--- START ---

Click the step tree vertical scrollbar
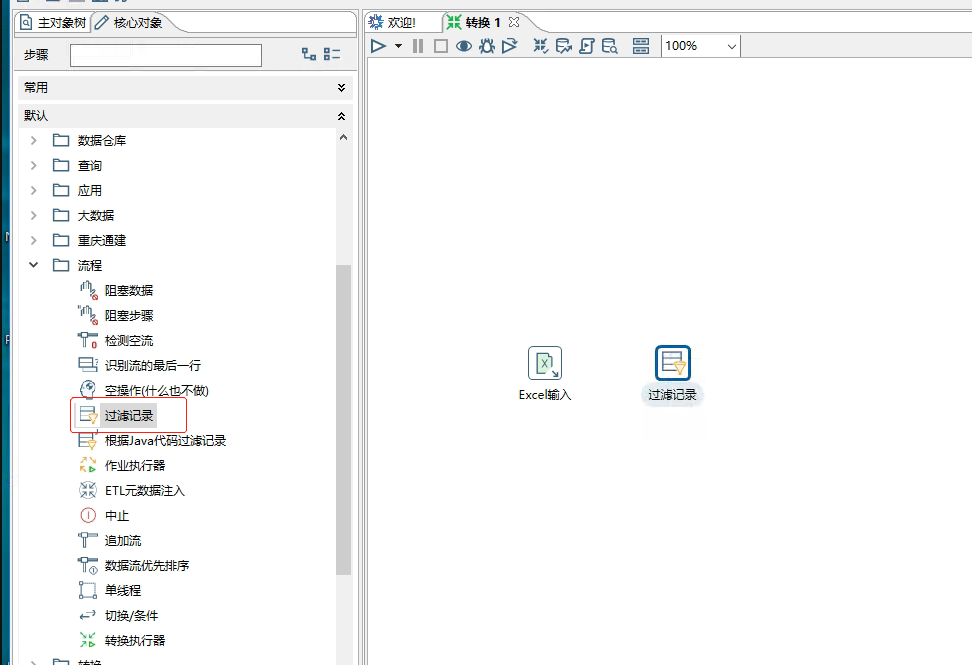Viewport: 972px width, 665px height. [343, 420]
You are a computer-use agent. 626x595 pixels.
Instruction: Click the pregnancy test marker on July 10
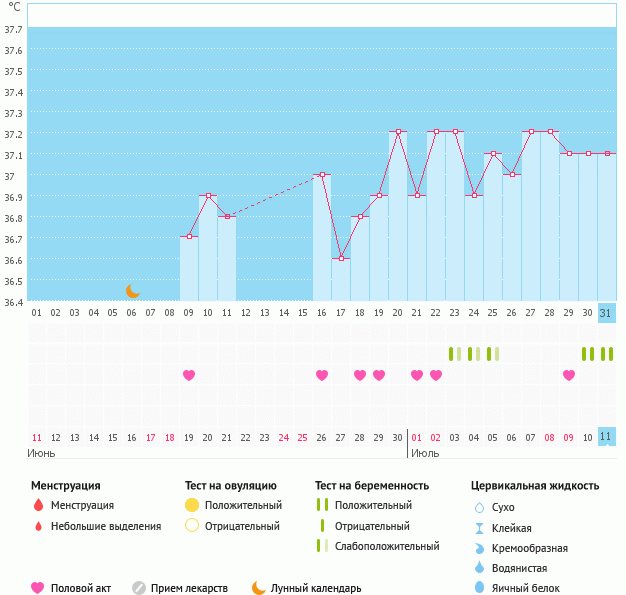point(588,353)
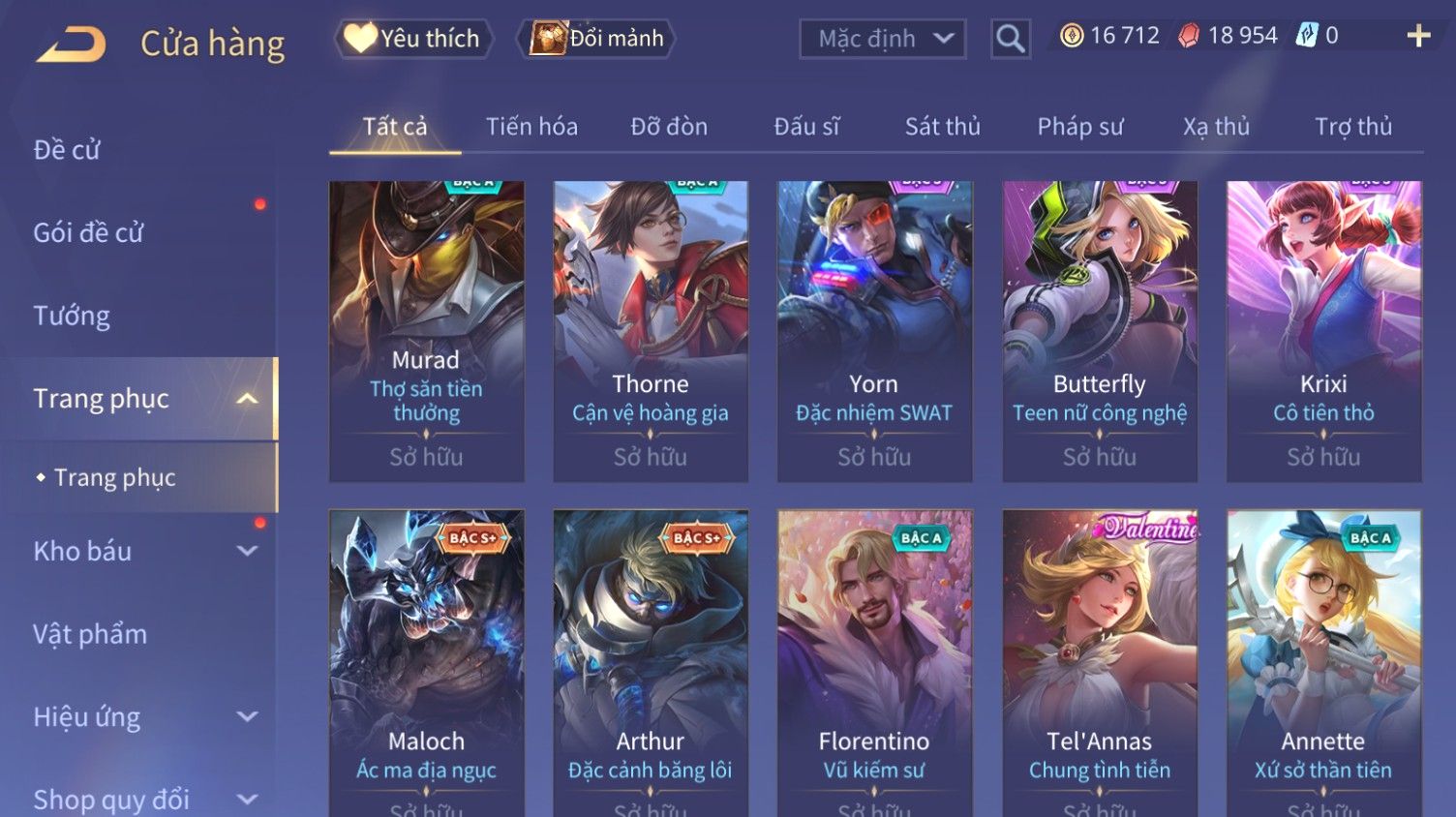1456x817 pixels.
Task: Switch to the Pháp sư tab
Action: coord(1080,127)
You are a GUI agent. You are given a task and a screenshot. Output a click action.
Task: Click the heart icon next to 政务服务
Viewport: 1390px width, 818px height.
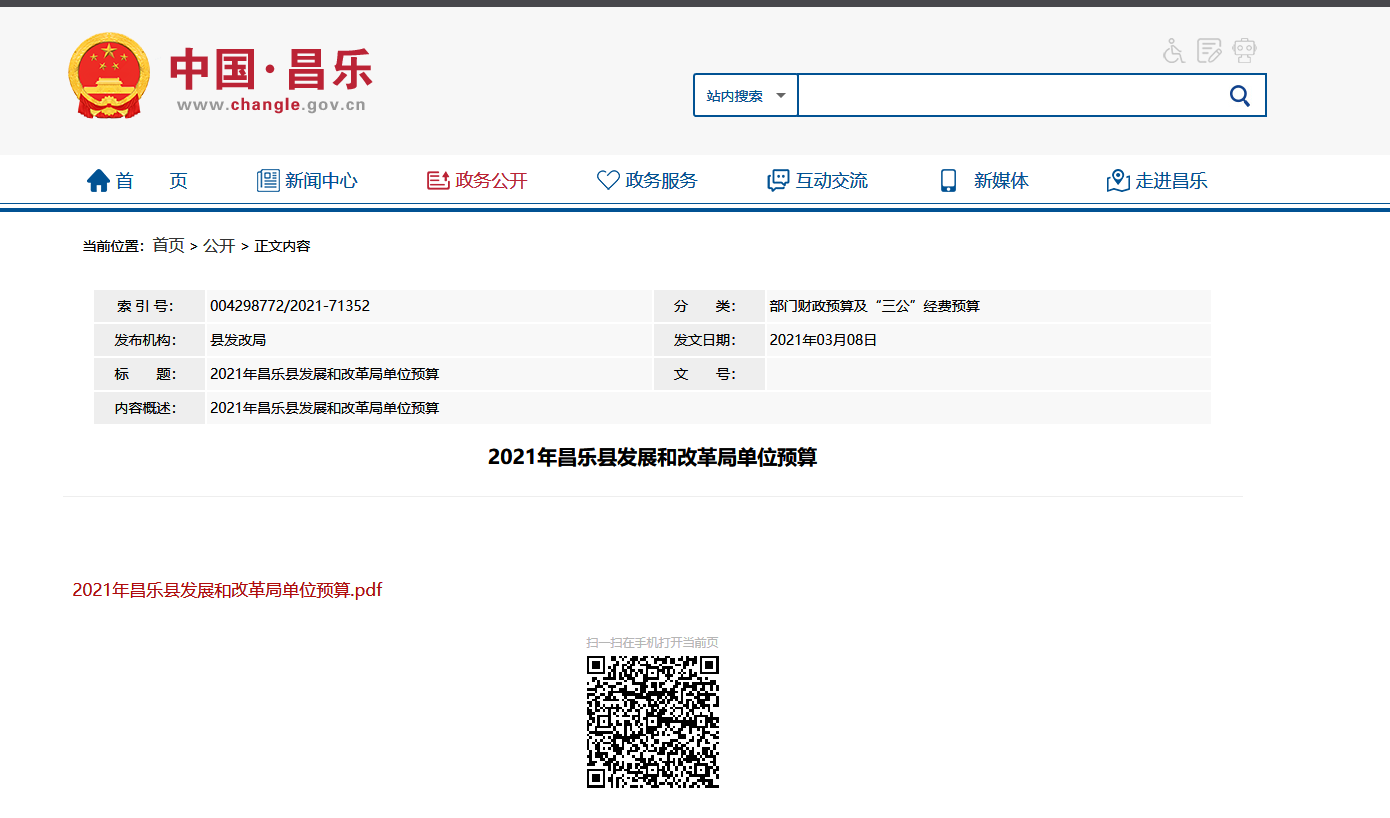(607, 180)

--- END ---

■ To do: Repeat every record above exactly, but leave out any pictures.

■ Reply:
Click the step tree vertical scrollbar
Viewport: 972px width, 665px height. [343, 420]
You are a computer-use agent. 626x595 pixels.
Instruction: Click the pregnancy test marker on July 10
point(588,353)
1456x817 pixels.
Task: Switch to the Pháp sư tab
Action: coord(1080,127)
You are a GUI agent. You are given a task and a screenshot. Output a click action.
Task: Click the heart icon next to 政务服务
Viewport: 1390px width, 818px height.
(607, 180)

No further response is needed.